Coronavirus, Bergamo non si ferma
«In questa settimana c’è stata una riduzione costante dei contagi da coronavirus e così anche dei decessi. L’immagine della chiesa del cimitero di Bergamo, per settimane occupata dalle bare dei nostri concittadini e oggi finalmente vuota, è forse l’immagine che maggiormente ci dà l’idea di aver superato la fase più difficile e poter continuare a sperare». Con queste parole si è rivolto il sindaco di Bergamo Giorgio Gori a tutti i suoi concittadini la sera dello scorso sabato.

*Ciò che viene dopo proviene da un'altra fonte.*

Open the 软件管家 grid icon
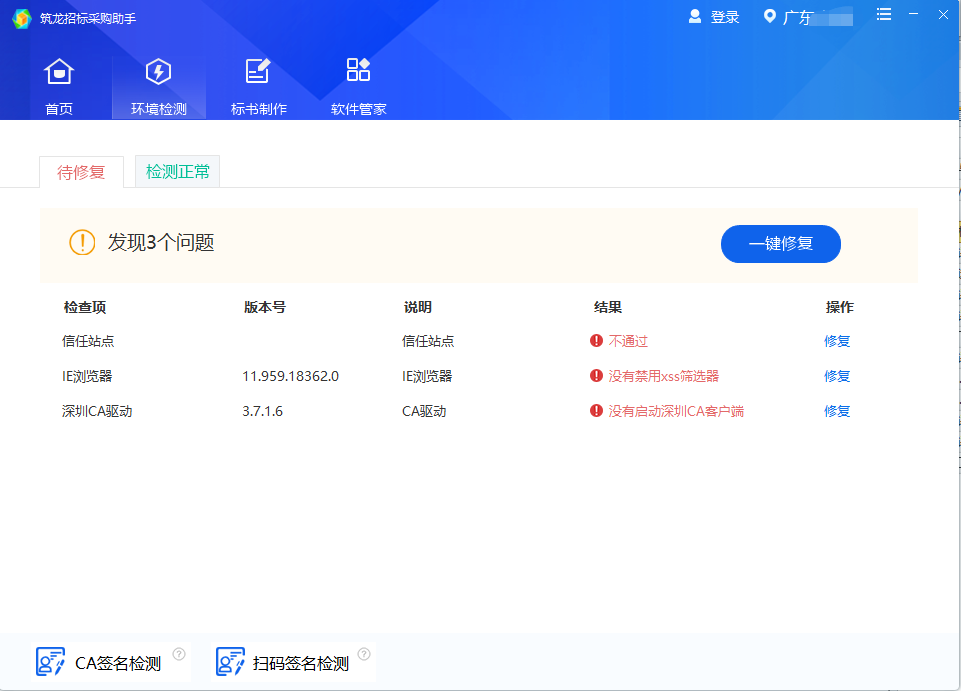Screen dimensions: 961x691 (x=358, y=70)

La situazione negli ospedali della Bergamasca sembra essere tornata quasi alla normalità e i medici possono tirare un sospiro di sollievo. I numeri dicono che a Bergamo e provincia i positivi sono 10.629, poco più di trecento in più rispetto alla scorsa settimana. I dati, quindi, sono incoraggianti, ma non ancora sufficienti per pensare di poter tornare alla normalità, come vorrebbe la Regione Lombardia, in pressing con il Governo su questo tema già da giorni. È acceso il dibattito e i cittadini chiedono risposte, non solo per quanto riguarda il mondo del lavoro, ma anche dal ministero dell’Istruzione perché, anche se sembra ormai certo che le scuole non riapriranno per concludere l’anno scolastico in corso, qualora i genitori tornassero al lavoro la gestione dei figli a casa diventerebbe complicata.

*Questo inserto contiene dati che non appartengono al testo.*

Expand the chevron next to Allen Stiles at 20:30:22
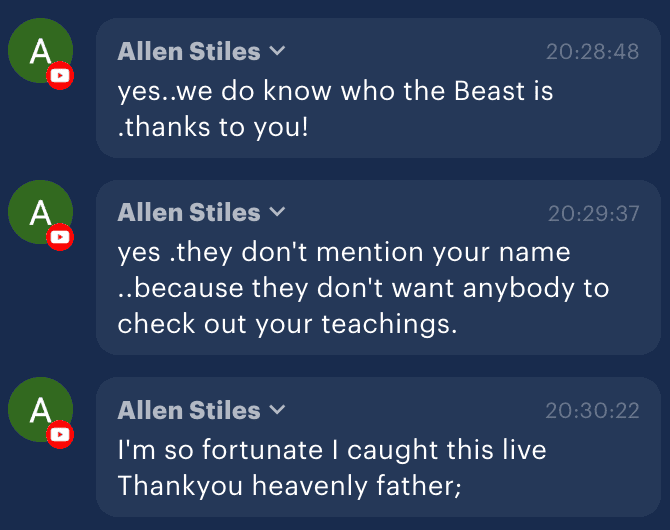The height and width of the screenshot is (530, 670). (x=277, y=409)
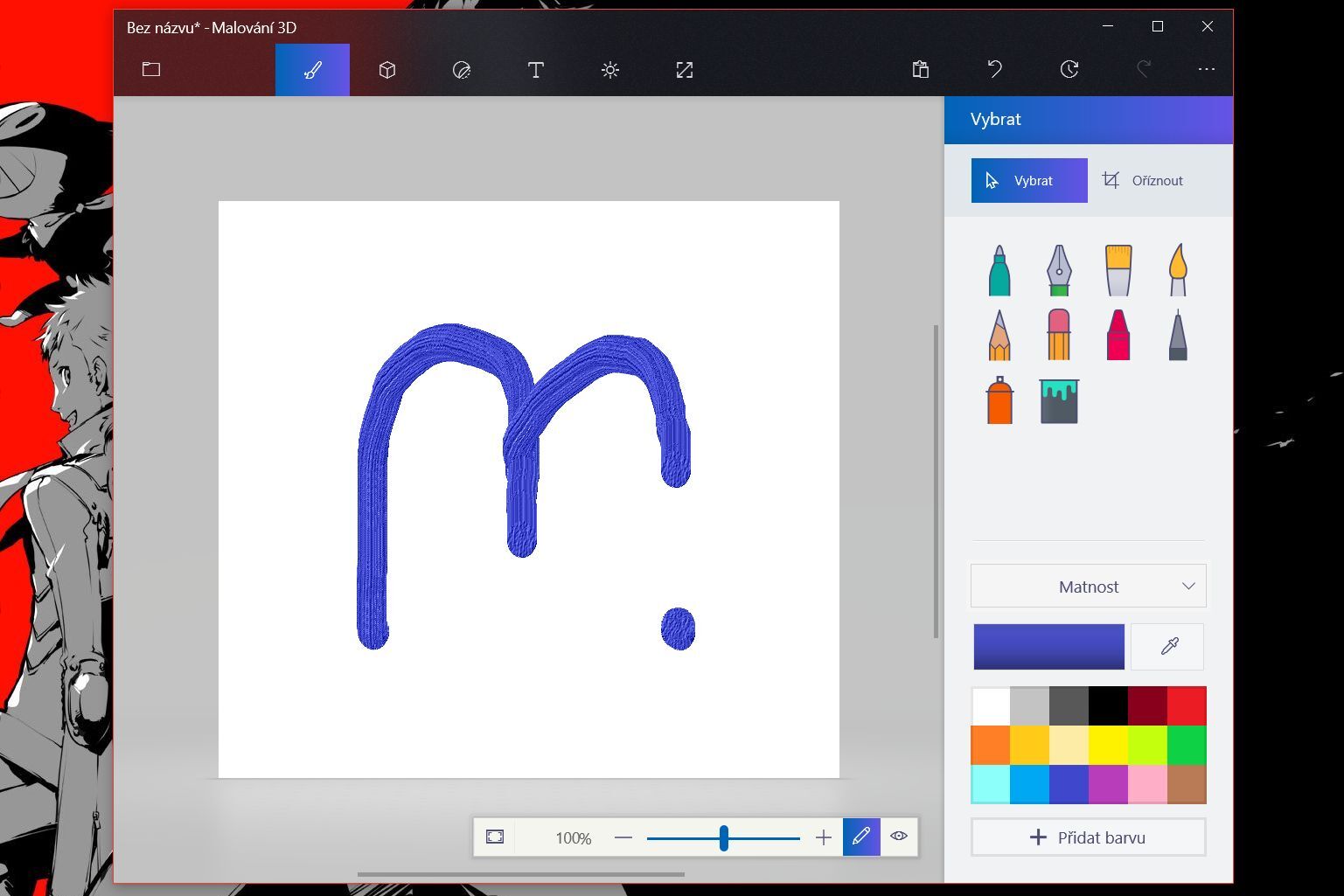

«Il merito di questo miglioramento è in gran parte vostro, di voi cittadini, che avete accettato di passare questo tempo a casa, sacrificandovi spesso in appartamenti poco spaziosi o in solitudine», aggiunge il sindaco Gori nel suo videomessaggio. «Grazie, quindi. Avevamo detto che facendo così saremmo riusciti a fermare il virus ed è quello che effettivamente è accaduto anche se piangiamo la scomparsa di centinaia di nostri cari e questa sarà una ferita che ci porteremo appresso per tanto tempo».
Bergamo non si ferma. Bergamo non si vuole fermare.
Sembra davvero che lentamente la nostra città si stia rialzando. E questo è anche grazie a tutti coloro che da vicino e da lontano hanno sostenuto in primis l’Ats e in particolare l’Ospedale Papa Giovanni XXIII, il cuore pulsante e il vanto della sanità bergamasca. Oltre ai medici e agli infermieri arrivati al Nord da tutta Italia e dall’estero, agli alpini e a tutti i volontari, ci sono state anche diverse raccolte fondi fuori dal nostro Paese. Vorrei raccontarvene una in particolare e cioè quella che organizzata a Sasbach, un paese del Land Sud-Occidentale della Germania chiamata Baden – Württemberg, vicino al confine con la Francia. Questo paese di poco più di 5000 abitanti è gemellato con il mio paese, Mapello. I due territori sono legati da una profonda amicizia e ogni anno organizzano eventi per celebrare questo legame speciale che li lega, un sentimento di profondo rispetto, amicizia e collaborazione.
Non appena hanno saputo delle difficoltà che stavano affrontando gli abitanti della provincia di Bergamo e di Mapello hanno pensato di organizzare una raccolta fondi per l’Ospedale Papa Giovanni XXIII. Nel giro di qualche settimana sono riusciti a raccogliere la cifra di 26 mila euro. Oltre a questo enorme aiuto economico il sindaco del paese e la referente per il progetto di gemellaggio hanno deciso, insieme al sacerdote della comunità cattolica di Sasbach, di riunirsi per un momento di preghiera dedicato alle vittime del coronavirus di Bergamo e di Marmoutier, l’altro paese gemellato con Sasbach, situato a Nord–Ovest di Strasburgo in Francia.
Nel 2014 sono stata anch’io a Sasbach per partecipare ad un progetto rivolto ai giovani dei paesi gemellati e ho potuto provare personalmente la generosità e l’apertura al prossimo che pervade le meravigliose colline di questo paese tedesco. Ci siamo vicini l’un l’altro in questo momento difficile per tutto il mondo, sperando di poterci rivedere e riabbracciare presto.